Figure 1 - Central air conditioner
Dehumidification is as important, if not more important than the cooling ability of the system, as humidity generally supplies more personal discomfort than heat. For an air conditioning system to remove the humidity the fan must be running, in order for the fan to run the thermostat must be asking for cooling. A system that is oversized will not be circulating the air, hence it will reduce the temperature, but will not lower the humidity.
Central air conditioning systems, designed for homes, that provide cooling and dehumidification are made up of a condenser, evaporator coil, and refrigerant piping. This type of system is termed a
split system, (the condenser and evaporation coil are not contained within the same housing). With a wall or window, air conditioner the condenser and evaporation coil are in the same housing. In most cases, the air is circulated utilizing the furnace’s air handler. However, in some cases the air handler will be an independent unit. The refrigerant is compressed and run through a series of tubes to remove as much heat as possible, then piped to an evaporator coil as a warm liquid. Expansion of the compressed liquid causes it to cool, and as the air passes over the coil, heat is extracted. The cool liquid becomes a cool gas as it gathers heat from the air, and is drawn back to the compressor to start the procedure again. As the air passes over the evaporator coil and cools, moisture in the air condenses and drains off as condensate, reducing the humidity level of the air in the premises.

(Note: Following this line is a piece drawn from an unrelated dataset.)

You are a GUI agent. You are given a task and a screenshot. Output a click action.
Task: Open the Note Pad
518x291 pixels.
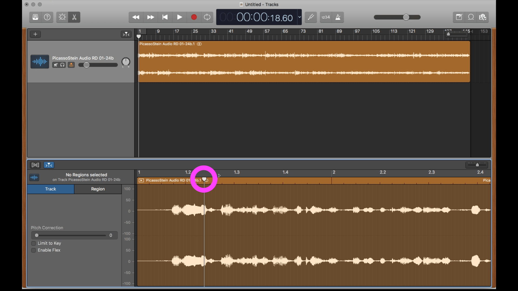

As an alternative, some air conditioning systems use cold water instead of refrigerants however, this is much more common in commercial systems.
Most residential central air conditioning systems are considered low velocity. The air temperature will be lowered 15 to 18 degrees Fahrenheit as the air passes through the cooling coils. A six inch round duct is capable of delivering 2,500 BTU’s of cooling.
Recently an alternative to the standard ducted split air conditioning system has been produced for retrofit into older homes that do not currently have forced air ducting. This type of system operates at a high velocity and produces a 30 degree Fahrenheit drop. Because of the high velocity the system can deliver 2,500 BTU’s of cooling through a two inch round duct.
Most air conditioners have their capacity rated in British Thermal Units (BTU). Generally speaking, a BTU is the amount of heat required to raise the temperature of one pound (0.45 kg) of water 1 degree Fahrenheit (0.56 degrees Celsius). Specifically, 1 BTU equals 1,055 joules. In heating and cooling terms, 1
ton equals 12,000 BTU.
The Energy Efficiency Rating (EER) of an air conditioner is its BTU rating over its wattage. For example, if a 10,000-BTU air conditioner consumes 1,200 watts, its EER is 8.3 (10,000 BTU/1,200 watts).
Central air conditioning systems require preventative maintenance in order to ensure trouble free operation.
About one-seventh of all the electricity generated in the US is used to air condition buildings.
Proper planning and knowledge will make a big difference in the overall success and satisfaction with your next home improvement project.
Earning the ENERGY STAR means products meet strict energy efficiency guidelines set by the US Environmental Protection Agency and the Department of Energy.
ENERGY STAR qualified central air conditioners have a higher seasonal efficiency rating (SEER) than standard models, which makes them about 8% more efficient.
Remember, saving energy prevents pollution. By choosing ENERGY STAR and taking steps to optimize the performance of your cooling equipment, you are helping to prevent global warming and promoting cleaner air while enhancing the comfort of your home.